A commemorative postage stamp on Saint Teresa of Calcutta, an Albanian-Indian Roman Catholic nun and missionary :

Saint Teresa (Mary Teresa Bojaxhiu) : Nobel Peace Prize Winner 1979Issued by India

Issued on Aug 27, 1980

Issued for : Indian Posts and Telegraphs Department feels honoured to issue a stamp to commemorate the noble work of Mother Teresa and her band of devoted associations.
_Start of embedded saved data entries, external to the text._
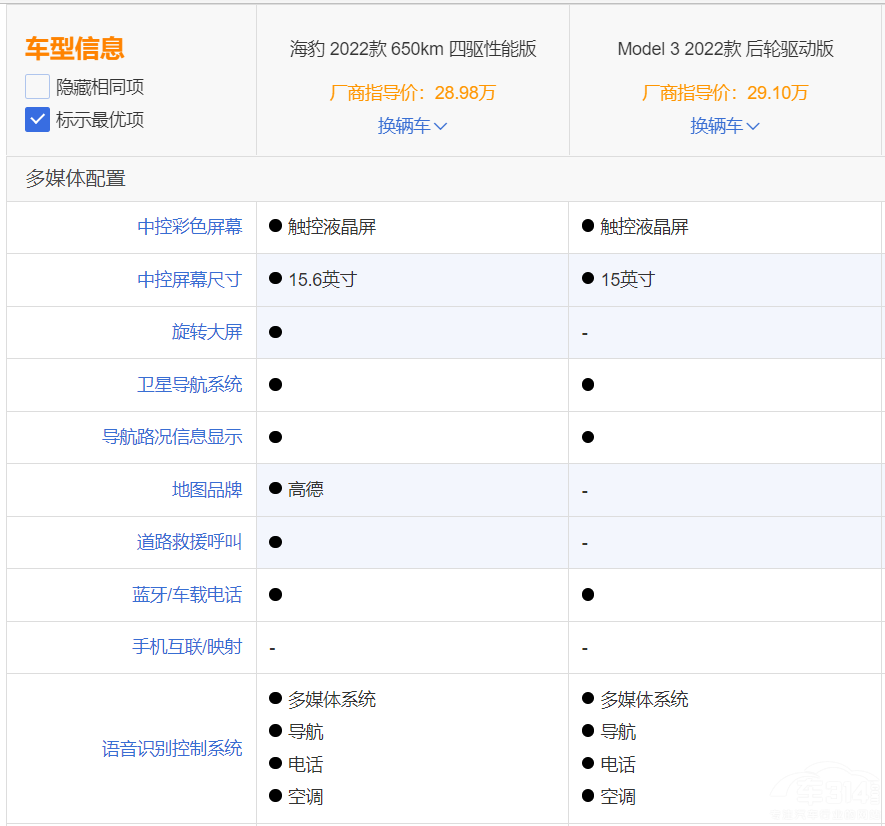885x826 pixels.
Task: Select the 手机互联/映射 link
Action: click(190, 647)
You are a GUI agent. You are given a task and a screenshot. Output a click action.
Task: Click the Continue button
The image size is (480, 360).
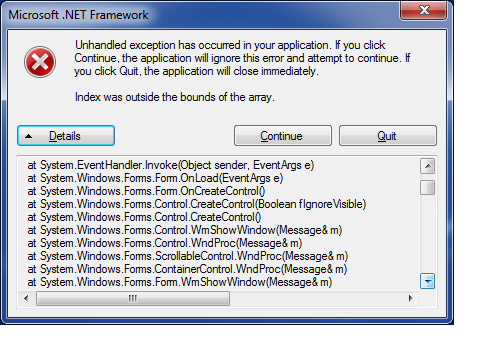coord(283,136)
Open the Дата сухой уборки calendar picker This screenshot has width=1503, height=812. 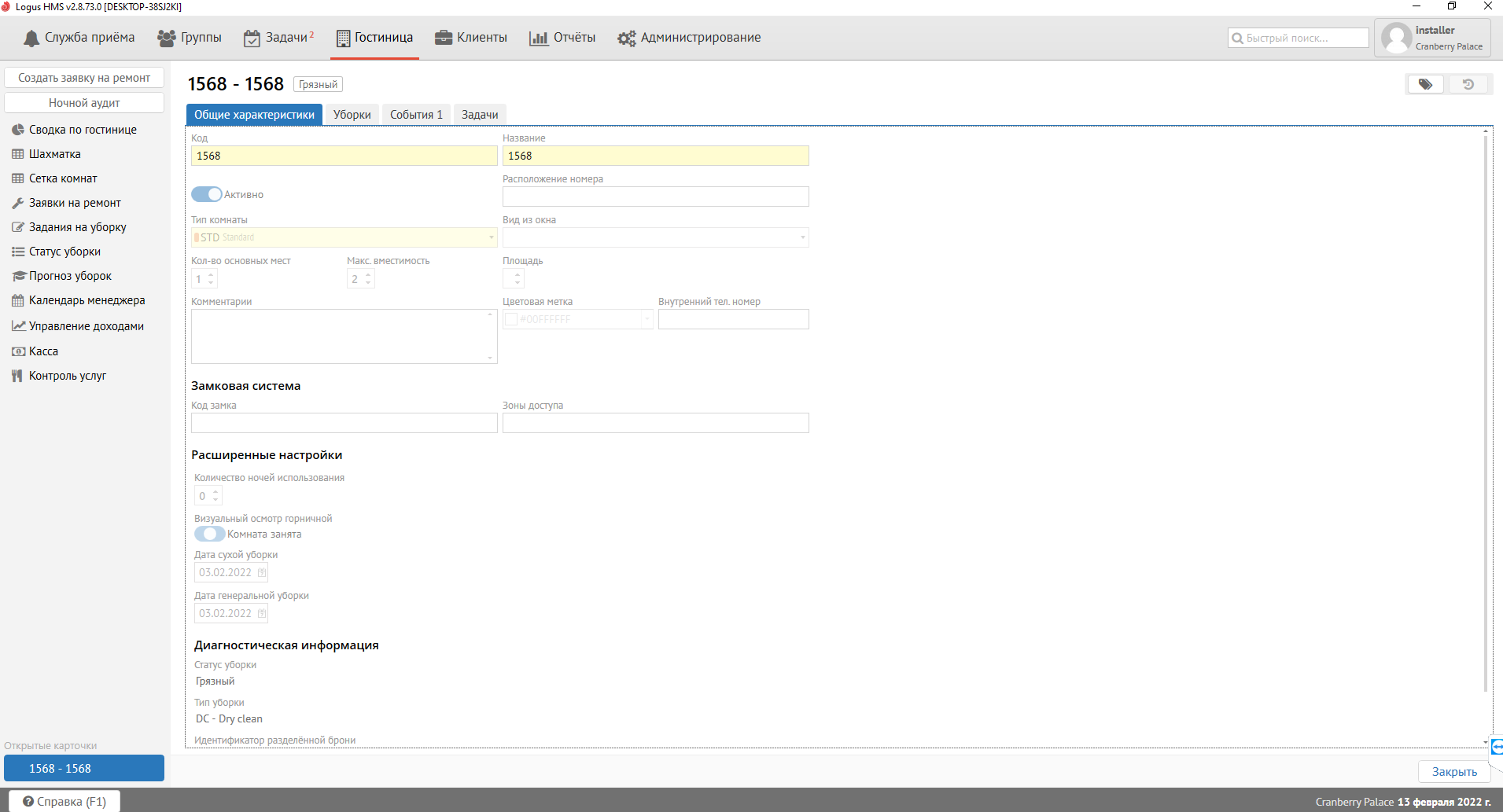pyautogui.click(x=262, y=572)
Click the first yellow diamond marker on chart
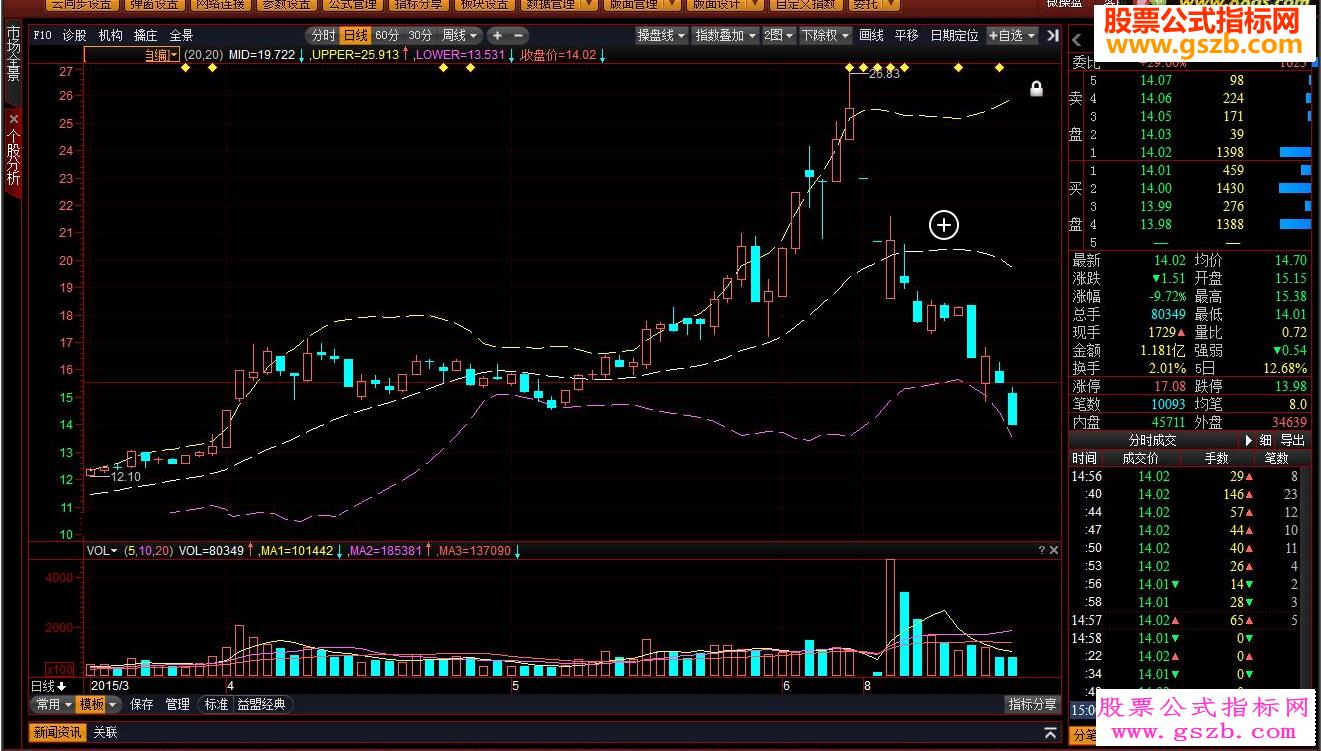The width and height of the screenshot is (1321, 751). pos(185,67)
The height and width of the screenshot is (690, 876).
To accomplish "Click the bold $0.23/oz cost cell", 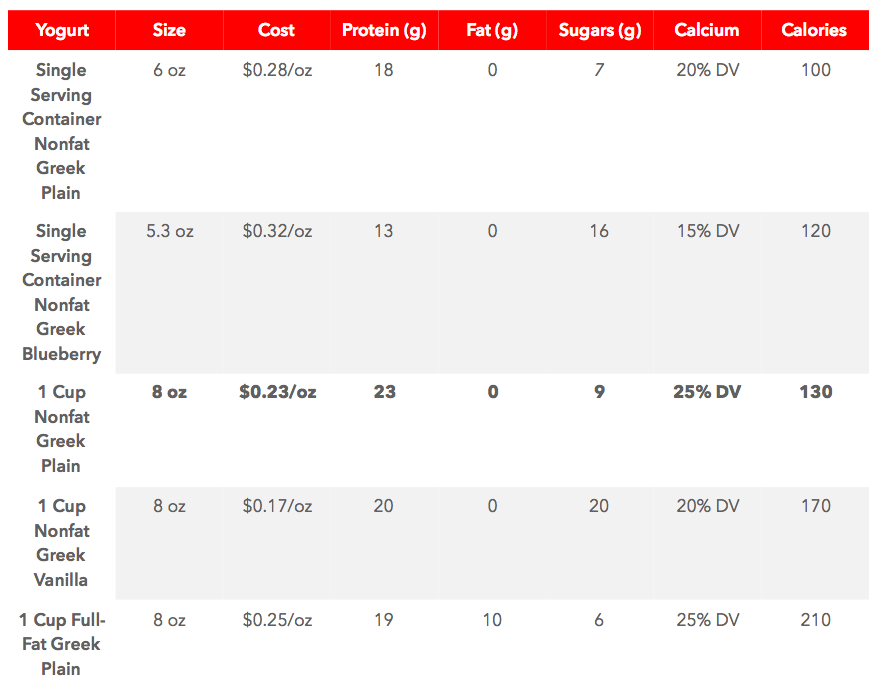I will tap(278, 392).
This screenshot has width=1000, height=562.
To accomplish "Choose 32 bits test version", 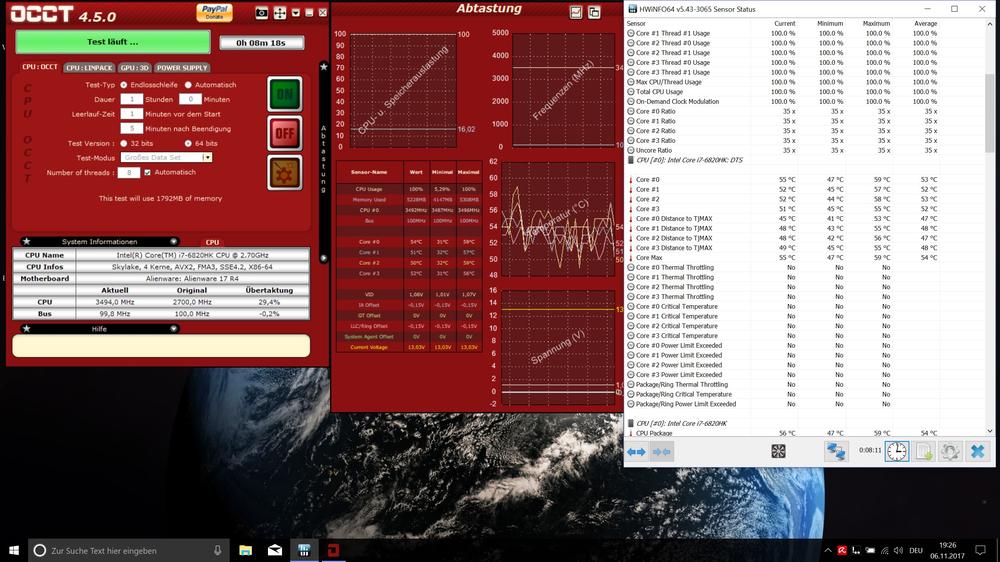I will [124, 143].
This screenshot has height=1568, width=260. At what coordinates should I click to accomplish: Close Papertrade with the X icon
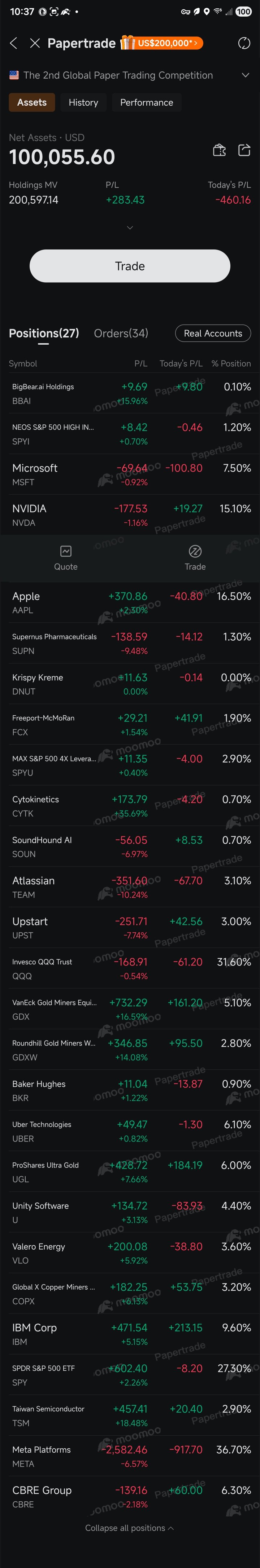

Description of Design : The stamp carries the portrait of Mother Teresa along with the facsimile of the reverse of the Nobel Peace Prize medallion. The first day cover designed by Charanjit Lal is a collage of her portraits with her message. The cancellation includes a line drawing showing her with a child.

Type : Stamp, Postal Used

Colour : Ultramarine Blue 

Denomination : 30 Paise

Overall size : 3.91 X 2.90 cms.

Printing size : 3.55 X 2.54 cms.

Watermark : Printed on watermarked adhesive stamp paper

Number printed : 20,00,000

Number per issue sheet : 35

Printing process : Photogravure

Designed and printed at : India Security Press

Name : Anjezë Gonxhe Bojaxhiu 

Born on Aug 26, 1910 at Skopje, Republic of Macedonia

Died on Sep 5, 1997 at Kolkata, India

About : 

  • Her face deeply seamed with the passing years, Mother Teresa in her blue-bordered, coarse cotton white sari is a familiar figure on the streets of Calcutta and is held in deep affection by the people not only of Calcutta but of the whole country.
  • She was born on 27 August 1910 to Albanian parents in Skopje (Yugoslavia) and was baptized Agnes. From an early age, she cherished the desire to “go out and give the love of Christ“. Inspired by the tales of work done in Bengal by the Irish Order of the Sisters of Loreto, she joined the Order at the age of 18. She came out to India on 6 January 1929 and began teaching Geography at St. Mary’s High School in Calcutta. On a train ride on 10 September 1946 to Darjeeling for the annual retreat, she felt the touch of a divine command. The message was to leave her cloistered existence and plunge into bustling Calcutta to care for “the poorest of poor”. When the Church granted her permissions to lay aside her habit, she donned the now well-known blue-bordered, white coarse cotton sari and left the cloistered arbours of the convent on 18 August 1948, never to return. All she shed with her then was five rupees, her unfailing faith and tremendous determination.
  • She founded the Missionaries of Charity in Calcutta on 7 October 1950 and her simple blue-edged white sari came to be its uniform. The Missionaries of Charity have since grown into a worldwide order numbering more than 1800 nuns, 250 brothers and thousands of lay co-workers, who serve the sick and the poor in 30 countries. The order has built leprosariums, children’s homes, havens for women, the handicapped and the old. For every kind of tragedy, Mother Teresa and her nuns manage to create a measure of consolation. The deepest consolation offered, though, is something that goes beyond physical care. For me each one is an individual, Mother Teresa once explained. I can give my whole heart to that person for that moment in an exchange of love. It is not social work. We must love each other. It involves emotional involvement, making people feel they are wanted.
  • The enormous and compassionate work evoked worldwide recognition. Award following award, from the Padmashree (1962), the Magsaysay Award (1962), the Pope John XXIII Peace Prize (1971), the John F. Kennedy International Award (1971), the Jawaharlal Nehru Award for International Understanding (1972), the Order of St. Francis of Assisi (1974), to the Nobel Peace Prize (1979).
  • (The above text is based on material published elsewhere and/or supplied by the sponsors).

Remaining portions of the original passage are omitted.